(Records contained in a dataset)
:::::
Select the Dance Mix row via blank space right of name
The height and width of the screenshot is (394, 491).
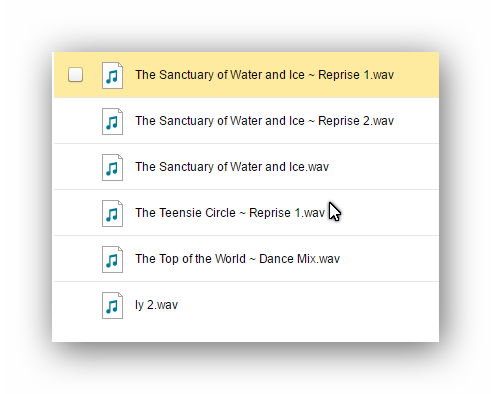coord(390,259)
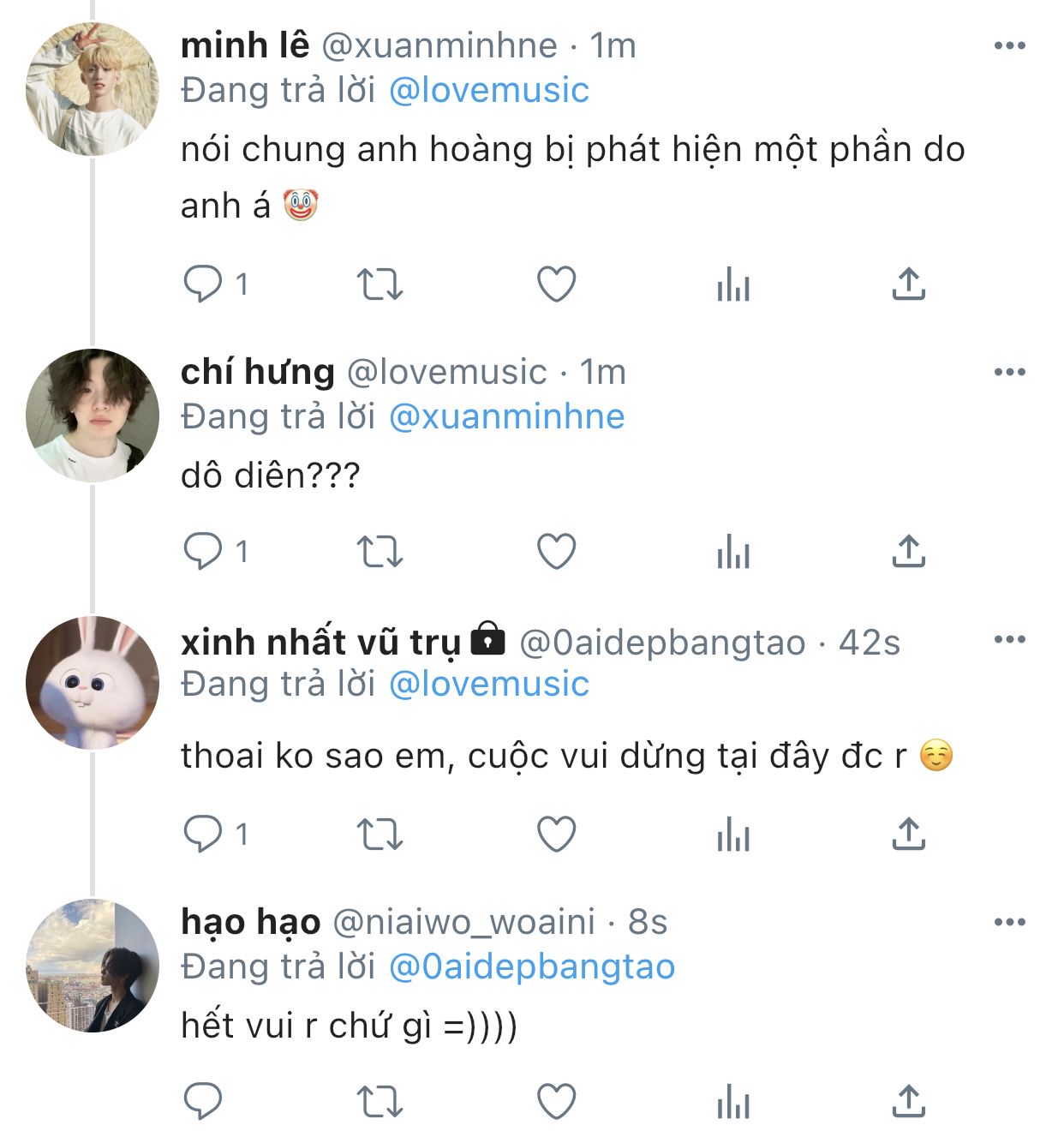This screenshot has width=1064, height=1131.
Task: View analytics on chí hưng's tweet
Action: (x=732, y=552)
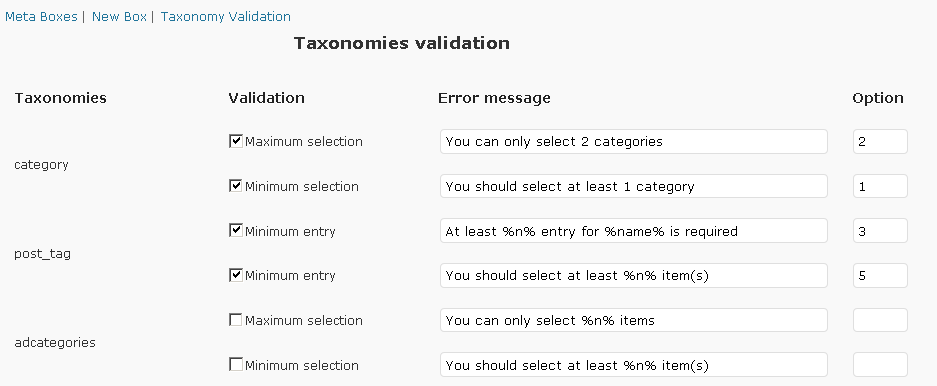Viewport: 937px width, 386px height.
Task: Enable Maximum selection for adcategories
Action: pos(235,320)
:::::
» **Task to complete**:
Starting at the line that contains "The height and", write out every line through the final line of the entries, word for word; skip any pictures.

» **Exercise answer**:
The height and width of the screenshot is (394, 491).
coord(390,259)
This screenshot has width=1064, height=1131.
Task: View analytics on chí hưng's tweet
Action: (x=732, y=552)
Viewport: 937px width, 386px height.
Task: Enable Maximum selection for adcategories
Action: pos(235,320)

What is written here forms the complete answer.